--- Records supplied Enclosed Below ---
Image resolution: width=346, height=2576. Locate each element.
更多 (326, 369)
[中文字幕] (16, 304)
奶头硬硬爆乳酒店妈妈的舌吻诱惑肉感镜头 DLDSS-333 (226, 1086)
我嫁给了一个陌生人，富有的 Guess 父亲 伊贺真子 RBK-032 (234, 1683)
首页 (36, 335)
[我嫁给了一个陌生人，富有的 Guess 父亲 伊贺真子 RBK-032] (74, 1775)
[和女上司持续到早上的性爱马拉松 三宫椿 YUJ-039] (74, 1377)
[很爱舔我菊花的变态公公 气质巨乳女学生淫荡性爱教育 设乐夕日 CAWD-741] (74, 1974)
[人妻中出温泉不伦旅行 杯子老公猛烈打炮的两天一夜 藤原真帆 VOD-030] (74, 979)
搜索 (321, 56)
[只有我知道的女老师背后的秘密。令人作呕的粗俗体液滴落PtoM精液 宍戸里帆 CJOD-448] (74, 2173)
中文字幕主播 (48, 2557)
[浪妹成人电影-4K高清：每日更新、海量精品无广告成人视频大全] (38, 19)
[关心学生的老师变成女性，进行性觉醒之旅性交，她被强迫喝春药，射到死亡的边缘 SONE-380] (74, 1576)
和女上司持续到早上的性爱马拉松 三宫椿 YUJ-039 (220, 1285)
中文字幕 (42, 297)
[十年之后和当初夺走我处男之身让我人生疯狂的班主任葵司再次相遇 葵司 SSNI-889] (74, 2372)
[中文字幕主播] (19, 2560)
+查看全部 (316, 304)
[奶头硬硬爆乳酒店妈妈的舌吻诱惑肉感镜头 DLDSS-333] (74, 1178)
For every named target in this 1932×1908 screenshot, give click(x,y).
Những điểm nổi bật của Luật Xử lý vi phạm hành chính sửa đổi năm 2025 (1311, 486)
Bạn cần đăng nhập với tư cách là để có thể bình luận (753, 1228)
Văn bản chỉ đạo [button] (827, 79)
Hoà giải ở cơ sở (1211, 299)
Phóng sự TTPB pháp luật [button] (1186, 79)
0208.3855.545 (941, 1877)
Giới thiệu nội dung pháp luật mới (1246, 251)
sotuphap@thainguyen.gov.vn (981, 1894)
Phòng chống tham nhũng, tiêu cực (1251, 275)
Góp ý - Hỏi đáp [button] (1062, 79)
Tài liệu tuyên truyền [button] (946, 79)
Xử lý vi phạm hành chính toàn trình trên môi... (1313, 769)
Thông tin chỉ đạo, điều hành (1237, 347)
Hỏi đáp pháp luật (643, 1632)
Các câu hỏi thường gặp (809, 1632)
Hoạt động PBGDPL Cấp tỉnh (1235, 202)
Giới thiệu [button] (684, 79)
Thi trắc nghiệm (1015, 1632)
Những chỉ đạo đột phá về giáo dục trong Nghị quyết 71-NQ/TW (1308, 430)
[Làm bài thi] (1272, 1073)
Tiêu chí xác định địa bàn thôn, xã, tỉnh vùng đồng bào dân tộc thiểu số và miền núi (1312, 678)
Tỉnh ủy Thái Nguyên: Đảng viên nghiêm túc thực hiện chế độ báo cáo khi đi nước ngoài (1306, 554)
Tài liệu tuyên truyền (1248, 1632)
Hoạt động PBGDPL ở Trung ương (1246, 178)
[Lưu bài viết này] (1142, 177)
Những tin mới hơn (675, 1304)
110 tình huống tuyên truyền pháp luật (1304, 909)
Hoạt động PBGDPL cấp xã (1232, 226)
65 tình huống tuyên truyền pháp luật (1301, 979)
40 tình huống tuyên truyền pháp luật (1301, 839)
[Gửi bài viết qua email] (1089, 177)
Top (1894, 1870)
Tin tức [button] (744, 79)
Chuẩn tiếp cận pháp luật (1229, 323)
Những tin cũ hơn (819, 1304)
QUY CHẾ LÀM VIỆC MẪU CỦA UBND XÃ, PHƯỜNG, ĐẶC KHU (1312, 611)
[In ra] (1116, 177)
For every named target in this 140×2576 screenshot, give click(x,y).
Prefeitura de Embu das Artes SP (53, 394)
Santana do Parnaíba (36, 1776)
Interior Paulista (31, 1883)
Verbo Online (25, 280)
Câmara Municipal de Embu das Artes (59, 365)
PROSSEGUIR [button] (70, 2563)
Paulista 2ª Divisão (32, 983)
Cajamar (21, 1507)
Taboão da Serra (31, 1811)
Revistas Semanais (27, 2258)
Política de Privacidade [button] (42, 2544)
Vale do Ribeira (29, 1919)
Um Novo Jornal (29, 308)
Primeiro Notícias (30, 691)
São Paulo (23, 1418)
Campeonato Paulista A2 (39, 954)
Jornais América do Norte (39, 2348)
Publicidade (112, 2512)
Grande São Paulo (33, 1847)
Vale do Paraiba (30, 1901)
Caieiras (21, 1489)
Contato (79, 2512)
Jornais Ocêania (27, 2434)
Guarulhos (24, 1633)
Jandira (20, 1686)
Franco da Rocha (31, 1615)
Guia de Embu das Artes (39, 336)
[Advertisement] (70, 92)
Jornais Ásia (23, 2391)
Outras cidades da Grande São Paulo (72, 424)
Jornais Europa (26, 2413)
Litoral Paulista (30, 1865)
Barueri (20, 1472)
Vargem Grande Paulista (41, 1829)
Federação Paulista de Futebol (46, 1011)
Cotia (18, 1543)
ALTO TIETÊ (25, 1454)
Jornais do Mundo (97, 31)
--- End of Enclosed Records supplied ---
→ Exercise requirements
Each record must be copied out exactly and in full.

→ Task result
Image resolution: width=346, height=2576. Locate each element.
更多 (326, 369)
[中文字幕] (16, 304)
奶头硬硬爆乳酒店妈妈的舌吻诱惑肉感镜头 DLDSS-333 (226, 1086)
我嫁给了一个陌生人，富有的 Guess 父亲 伊贺真子 RBK-032 (234, 1683)
首页 (36, 335)
[我嫁给了一个陌生人，富有的 Guess 父亲 伊贺真子 RBK-032] (74, 1775)
[和女上司持续到早上的性爱马拉松 三宫椿 YUJ-039] (74, 1377)
[很爱舔我菊花的变态公公 气质巨乳女学生淫荡性爱教育 设乐夕日 CAWD-741] (74, 1974)
[人妻中出温泉不伦旅行 杯子老公猛烈打炮的两天一夜 藤原真帆 VOD-030] (74, 979)
搜索 (321, 56)
[只有我知道的女老师背后的秘密。令人作呕的粗俗体液滴落PtoM精液 宍戸里帆 CJOD-448] (74, 2173)
中文字幕主播 (48, 2557)
[浪妹成人电影-4K高清：每日更新、海量精品无广告成人视频大全] (38, 19)
[关心学生的老师变成女性，进行性觉醒之旅性交，她被强迫喝春药，射到死亡的边缘 SONE-380] (74, 1576)
和女上司持续到早上的性爱马拉松 三宫椿 YUJ-039 (220, 1285)
中文字幕 (42, 297)
[十年之后和当初夺走我处男之身让我人生疯狂的班主任葵司再次相遇 葵司 SSNI-889] (74, 2372)
[中文字幕主播] (19, 2560)
+查看全部 (316, 304)
[奶头硬硬爆乳酒店妈妈的舌吻诱惑肉感镜头 DLDSS-333] (74, 1178)
For every named target in this 1932×1908 screenshot, give click(x,y).
Những điểm nổi bật của Luật Xử lý vi phạm hành chính sửa đổi năm 2025 (1311, 486)
Bạn cần đăng nhập với tư cách là để có thể bình luận (753, 1228)
Văn bản chỉ đạo [button] (827, 79)
Hoà giải ở cơ sở (1211, 299)
Phóng sự TTPB pháp luật [button] (1186, 79)
0208.3855.545 (941, 1877)
Giới thiệu nội dung pháp luật mới (1246, 251)
sotuphap@thainguyen.gov.vn (981, 1894)
Phòng chống tham nhũng, tiêu cực (1251, 275)
Góp ý - Hỏi đáp [button] (1062, 79)
Tài liệu tuyên truyền [button] (946, 79)
Xử lý vi phạm hành chính toàn trình trên môi... (1313, 769)
Thông tin chỉ đạo, điều hành (1237, 347)
Hỏi đáp pháp luật (643, 1632)
Các câu hỏi thường gặp (809, 1632)
Hoạt động PBGDPL Cấp tỉnh (1235, 202)
Giới thiệu [button] (684, 79)
Thi trắc nghiệm (1015, 1632)
Những chỉ đạo đột phá về giáo dục trong Nghị quyết 71-NQ/TW (1308, 430)
[Làm bài thi] (1272, 1073)
Tiêu chí xác định địa bàn thôn, xã, tỉnh vùng đồng bào dân tộc thiểu số và miền núi (1312, 678)
Tỉnh ủy Thái Nguyên: Đảng viên nghiêm túc thực hiện chế độ báo cáo khi đi nước ngoài (1306, 554)
Tài liệu tuyên truyền (1248, 1632)
Hoạt động PBGDPL ở Trung ương (1246, 178)
[Lưu bài viết này] (1142, 177)
Những tin mới hơn (675, 1304)
110 tình huống tuyên truyền pháp luật (1304, 909)
Hoạt động PBGDPL cấp xã (1232, 226)
65 tình huống tuyên truyền pháp luật (1301, 979)
40 tình huống tuyên truyền pháp luật (1301, 839)
[Gửi bài viết qua email] (1089, 177)
Top (1894, 1870)
Tin tức [button] (744, 79)
Chuẩn tiếp cận pháp luật (1229, 323)
Những tin cũ hơn (819, 1304)
QUY CHẾ LÀM VIỆC MẪU CỦA UBND XÃ, PHƯỜNG, ĐẶC KHU (1312, 611)
[In ra] (1116, 177)
For every named target in this 140×2576 screenshot, give click(x,y).
Prefeitura de Embu das Artes SP (53, 394)
Santana do Parnaíba (36, 1776)
Interior Paulista (31, 1883)
Verbo Online (25, 280)
Câmara Municipal de Embu das Artes (59, 365)
PROSSEGUIR [button] (70, 2563)
Paulista 2ª Divisão (32, 983)
Cajamar (21, 1507)
Taboão da Serra (31, 1811)
Revistas Semanais (27, 2258)
Política de Privacidade [button] (42, 2544)
Vale do Ribeira (29, 1919)
Um Novo Jornal (29, 308)
Primeiro Notícias (30, 691)
São Paulo (23, 1418)
Campeonato Paulista A2 (39, 954)
Jornais América do Norte (39, 2348)
Publicidade (112, 2512)
Grande São Paulo (33, 1847)
Vale do Paraiba (30, 1901)
Caieiras (21, 1489)
Contato (79, 2512)
Jornais Ocêania (27, 2434)
Guarulhos (24, 1633)
Jandira (20, 1686)
Franco da Rocha (31, 1615)
Guia de Embu das Artes (39, 336)
[Advertisement] (70, 92)
Jornais Ásia (23, 2391)
Outras cidades da Grande São Paulo (72, 424)
Jornais Europa (26, 2413)
Litoral Paulista (30, 1865)
Barueri (20, 1472)
Vargem Grande Paulista (41, 1829)
Federação Paulista de Futebol (46, 1011)
Cotia (18, 1543)
ALTO TIETÊ (25, 1454)
Jornais do Mundo (97, 31)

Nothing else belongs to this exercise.